__SHORT EXERCISE__. Count how many lines in the records below contain the string "Given". Give only the number.

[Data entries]
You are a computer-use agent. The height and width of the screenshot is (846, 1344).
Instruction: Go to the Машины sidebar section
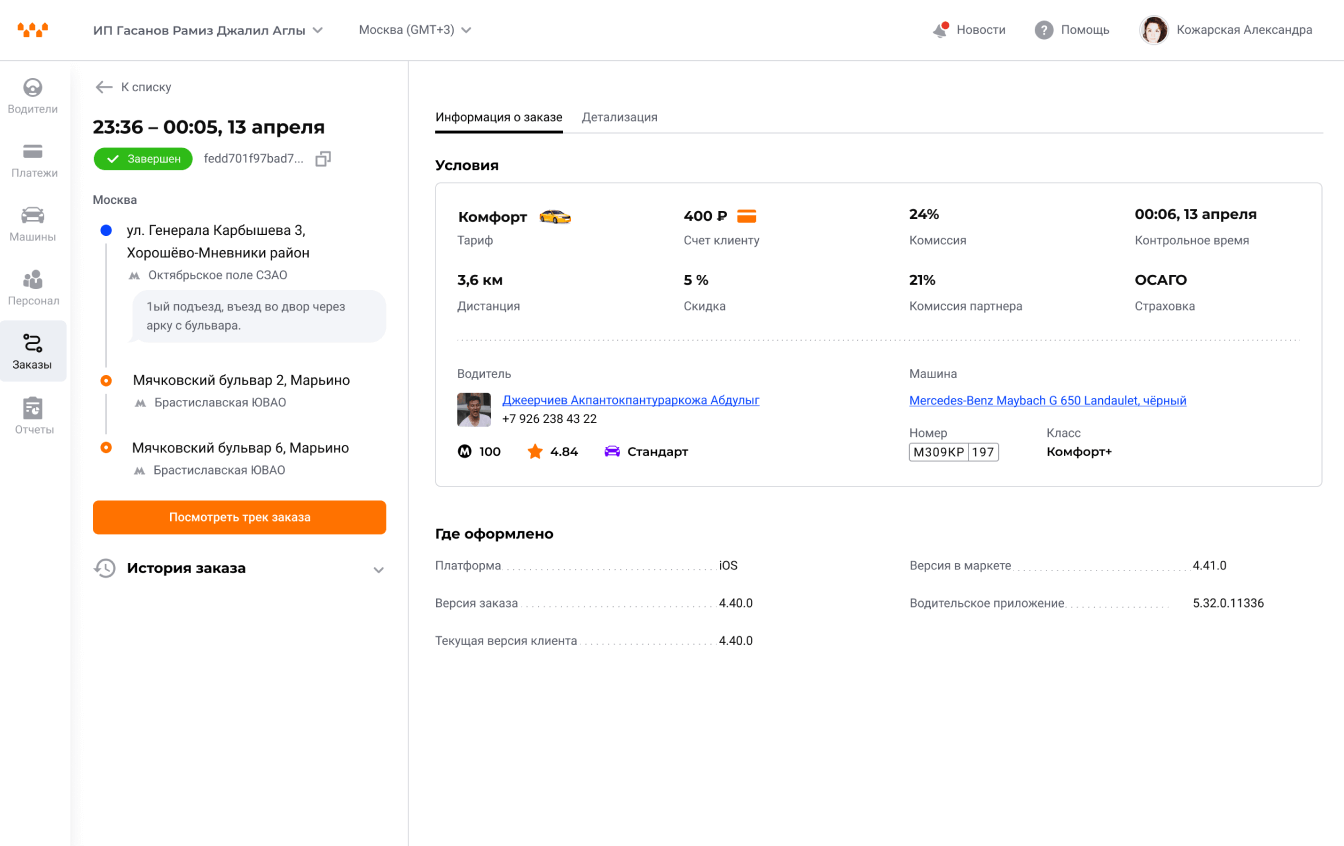pyautogui.click(x=33, y=225)
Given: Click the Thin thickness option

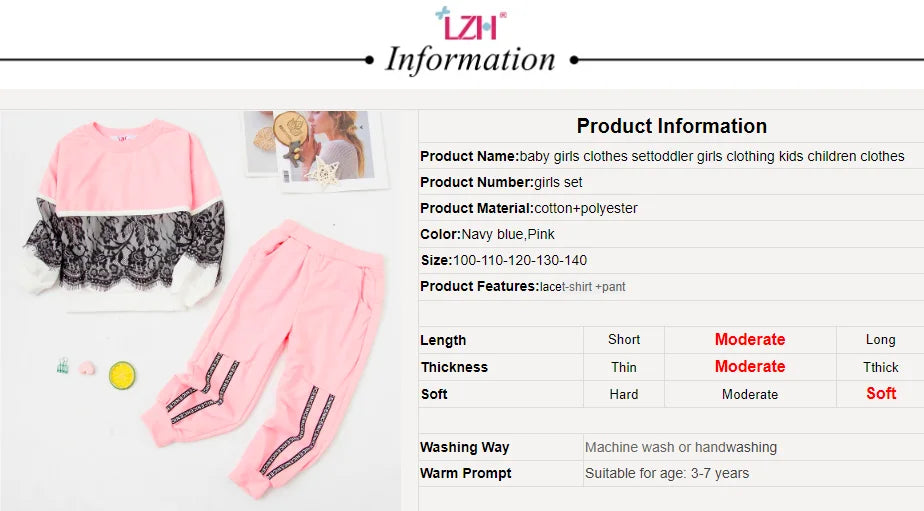Looking at the screenshot, I should click(x=624, y=367).
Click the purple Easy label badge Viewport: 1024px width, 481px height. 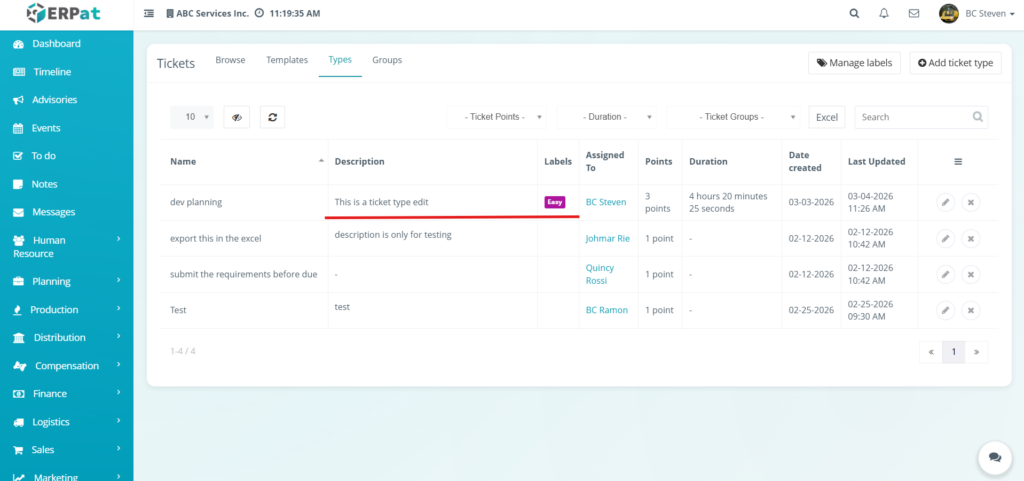pos(555,202)
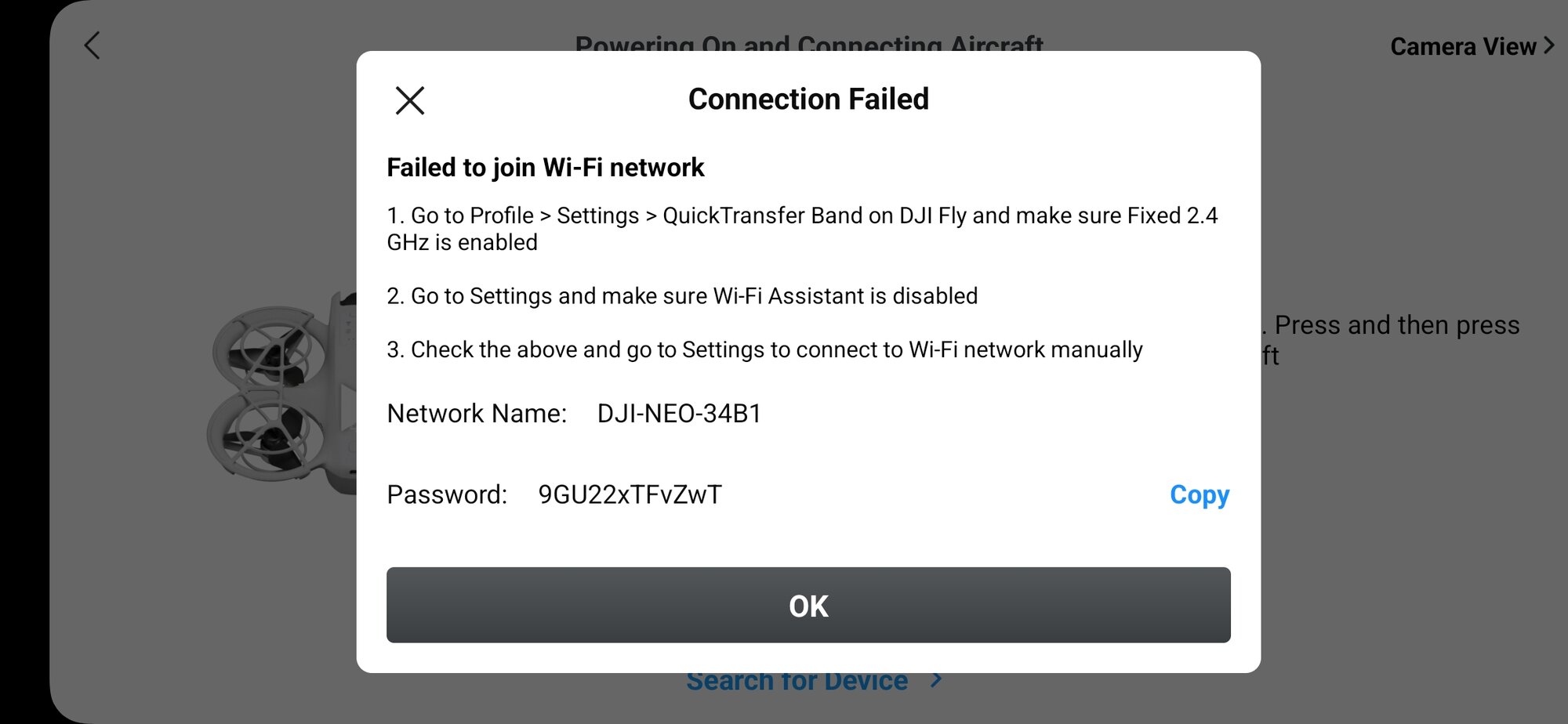Viewport: 1568px width, 724px height.
Task: Copy the Wi-Fi password
Action: coord(1199,495)
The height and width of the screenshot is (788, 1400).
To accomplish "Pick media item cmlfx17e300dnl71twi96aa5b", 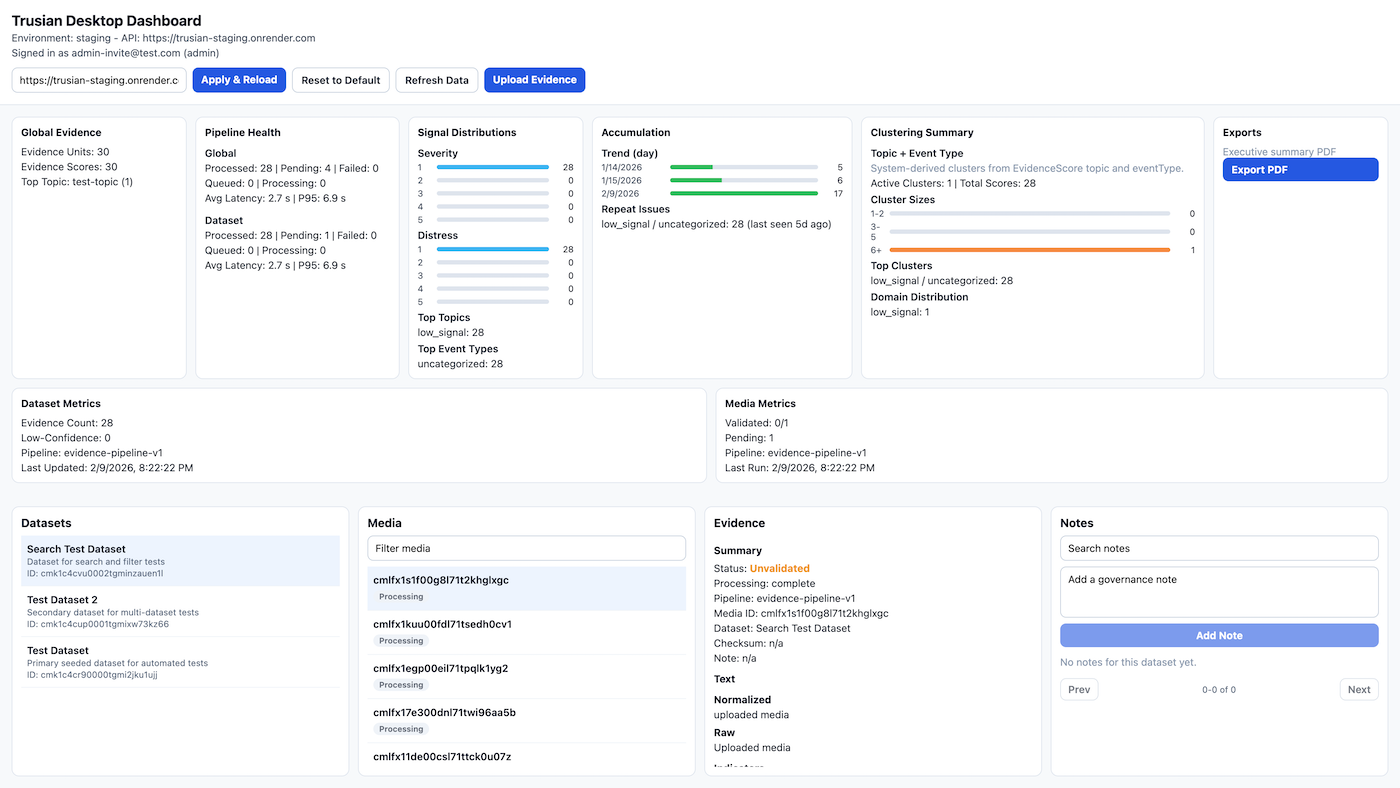I will [x=526, y=720].
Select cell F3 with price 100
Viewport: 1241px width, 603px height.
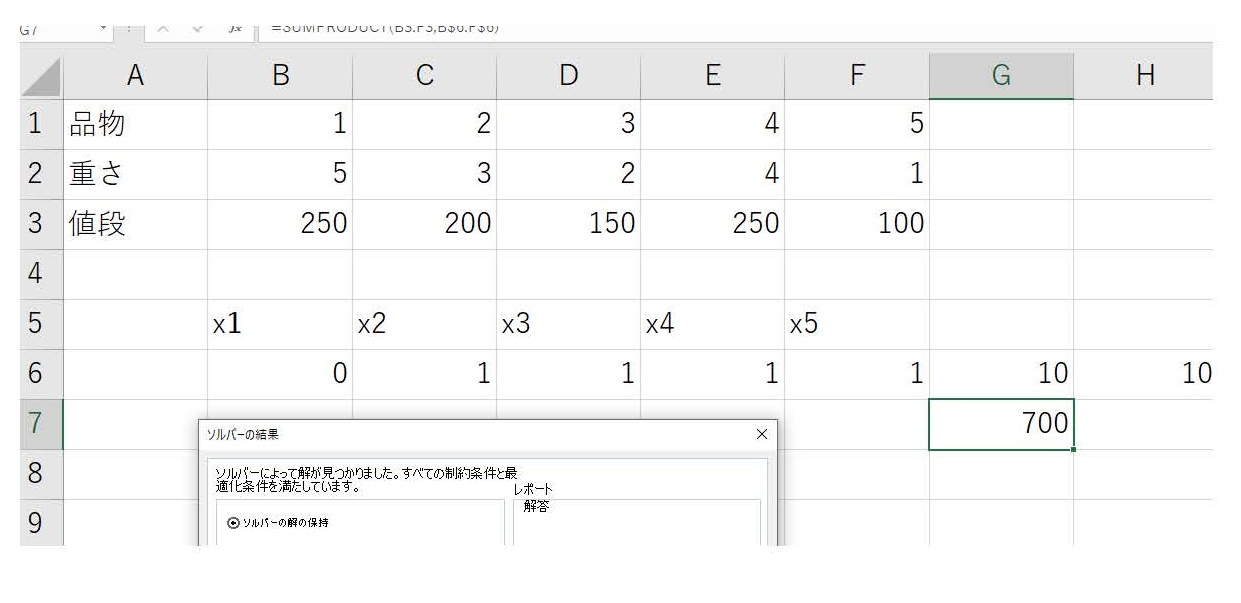click(857, 224)
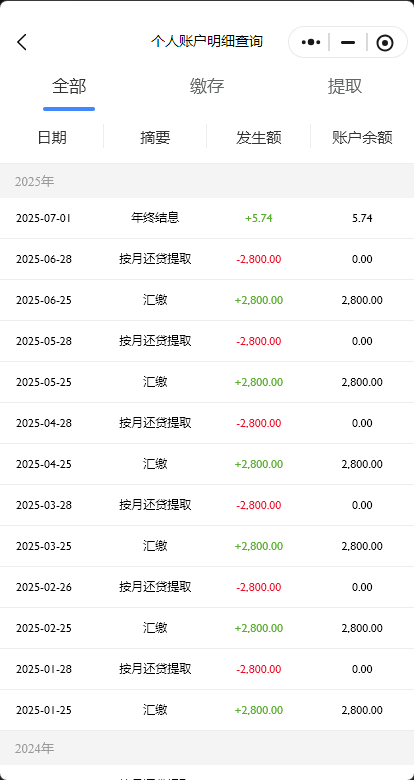414x780 pixels.
Task: Select the 2025-05-25 汇缴 row
Action: (207, 382)
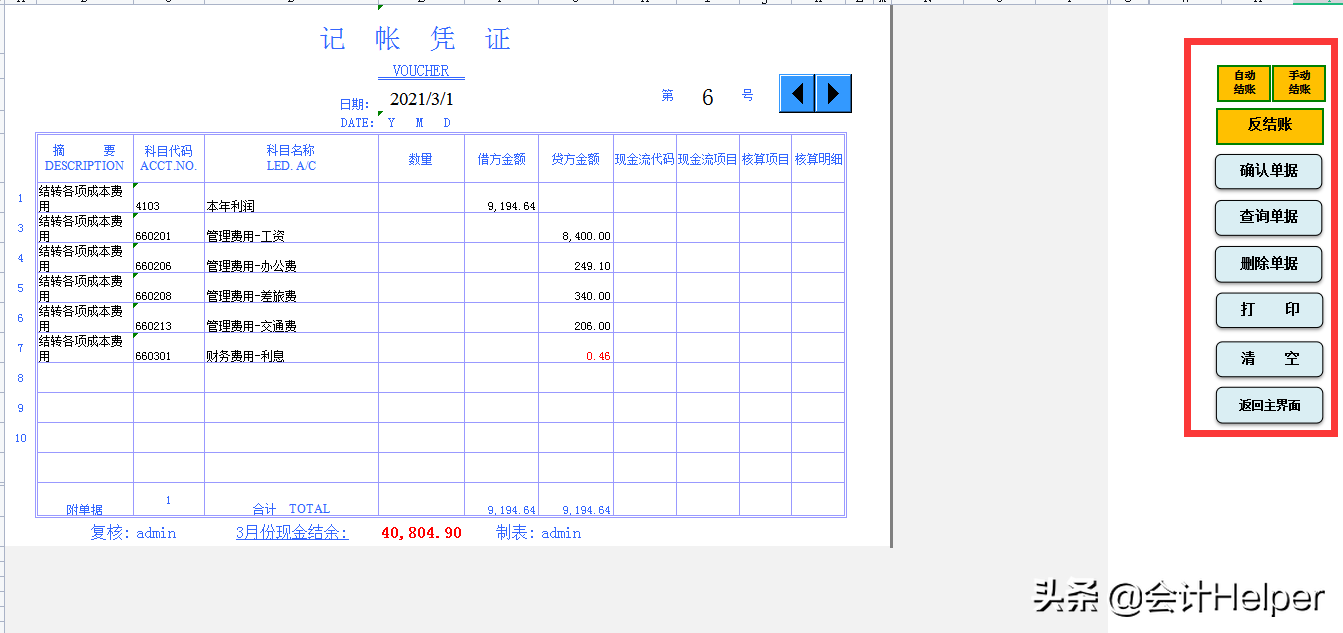Viewport: 1343px width, 633px height.
Task: Select the 合计 TOTAL row label
Action: coord(290,509)
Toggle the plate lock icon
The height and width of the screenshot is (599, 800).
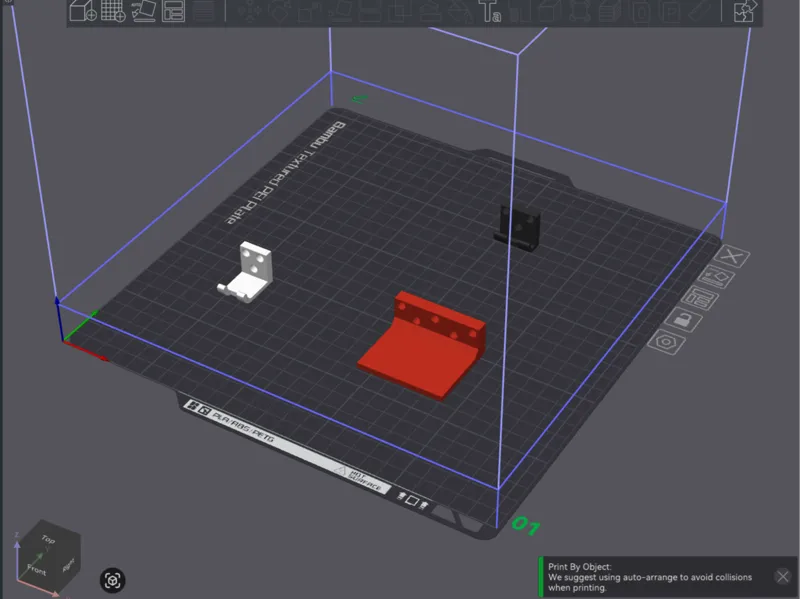(x=684, y=320)
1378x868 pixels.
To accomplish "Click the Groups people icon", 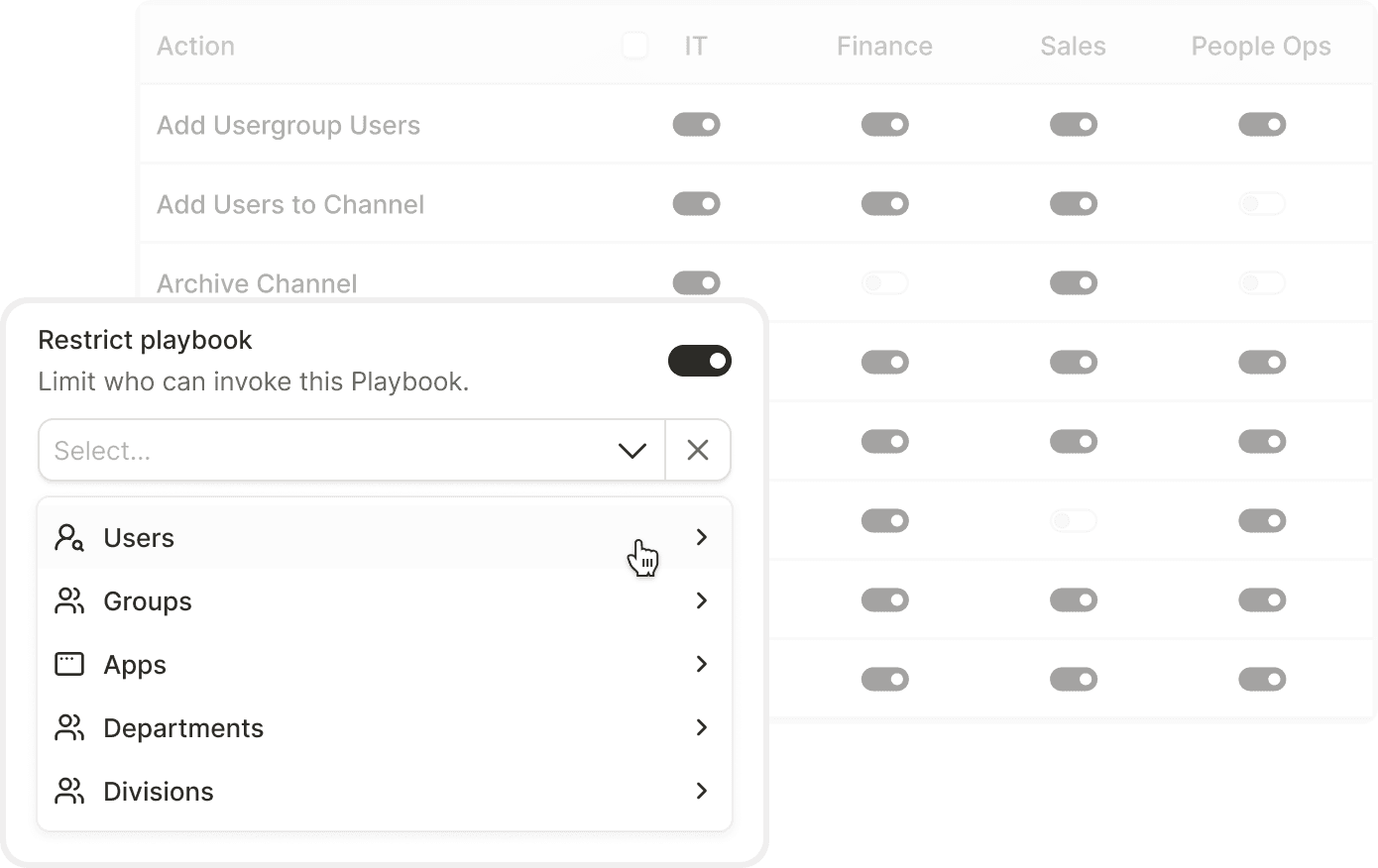I will tap(69, 601).
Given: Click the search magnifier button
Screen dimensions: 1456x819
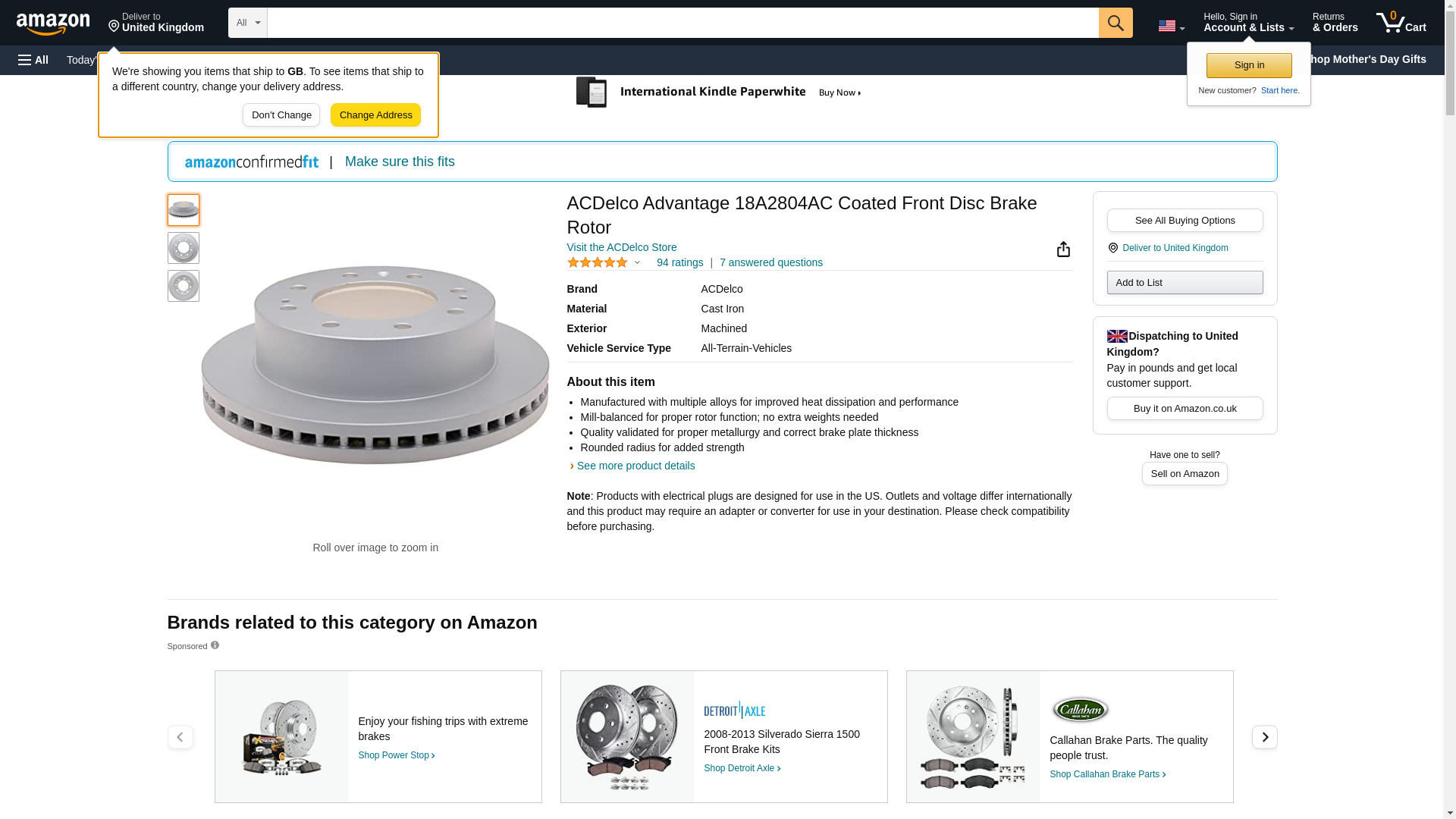Looking at the screenshot, I should click(1115, 23).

__ANSWER TO THIS TASK__. 2